In this lesson, we will learn how to retreive astronomical data from a `SQLite` database.

- How to retrieve data from a database
- How to select a subset of the data
- How to sort a query's results
- How to combine data from multiple tables

We will first learn how to do this through the `SQLite` command line interface, then we will learn how to accomplish the same tasks using Python.

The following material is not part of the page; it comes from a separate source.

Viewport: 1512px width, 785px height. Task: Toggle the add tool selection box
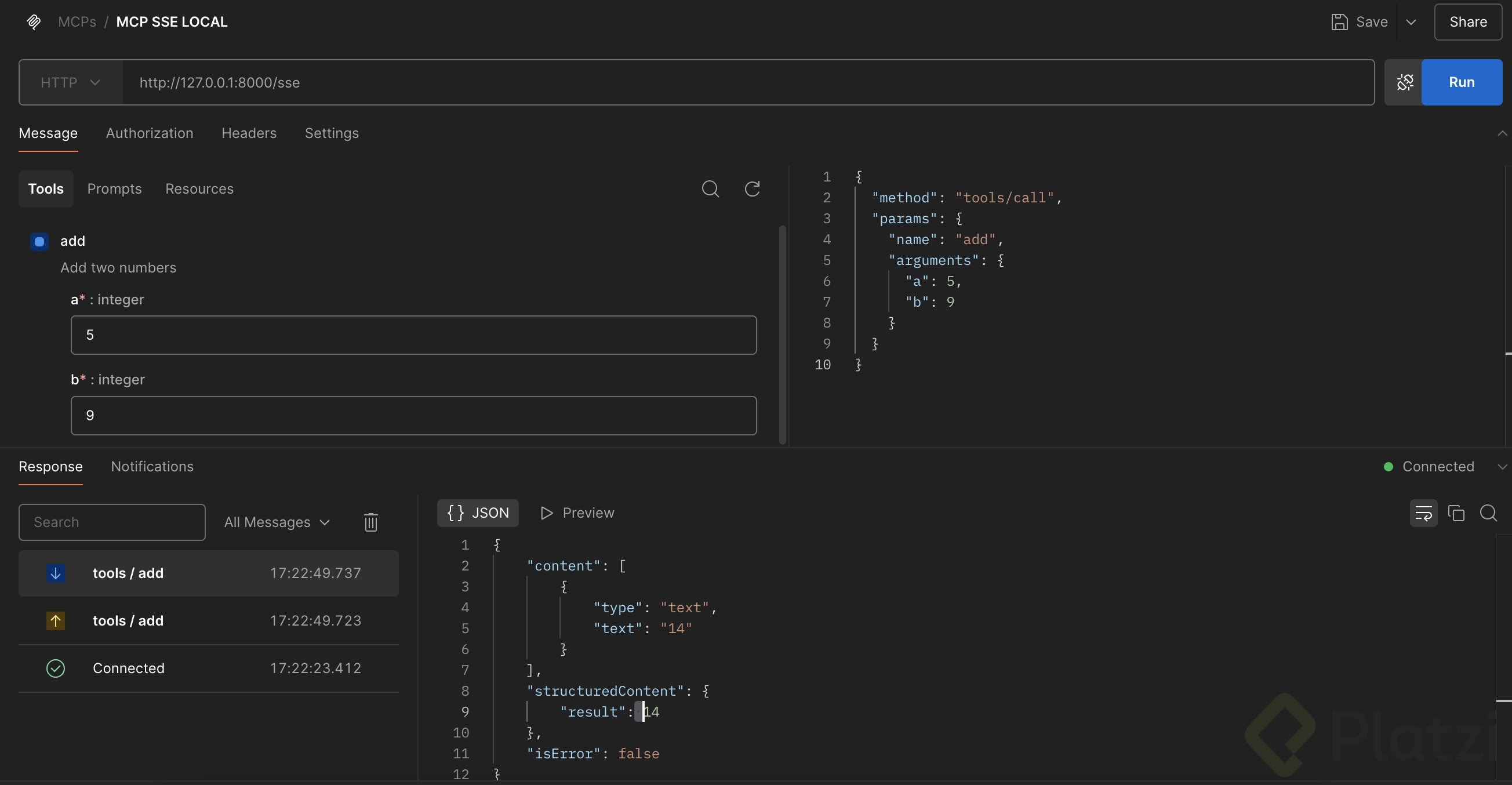39,241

# The `hipparcos.db` Database

In this lesson, we will use with the `hipparcos.db` database, which stores data from the Extended Hipparcos Compilation (XHIP).  

It contains:
- Spectral classificaitons
- Radial velocities
- Iron abundances
- Stellar classifications
- Stellar ages
- 2MASS photometry

The database can be downloaded from this URL:

https://www.dropbox.com/s/o80up2k4h3z7uud/hipparcos.db?dl=0

More information about the Extended Hipparcos Compilation:

- https://arxiv.org/abs/1108.4971
- http://cdsarc.u-strasbg.fr/viz-bin/Cat?cat=V%2F137D&target=readme&#sRM-F.42

This database contains two tables, named `data` and `photometry`.  The `data` table stores Astrometry, spectrography, space motions, and exoplanet indications.  The `photometry` tables stores photometry information.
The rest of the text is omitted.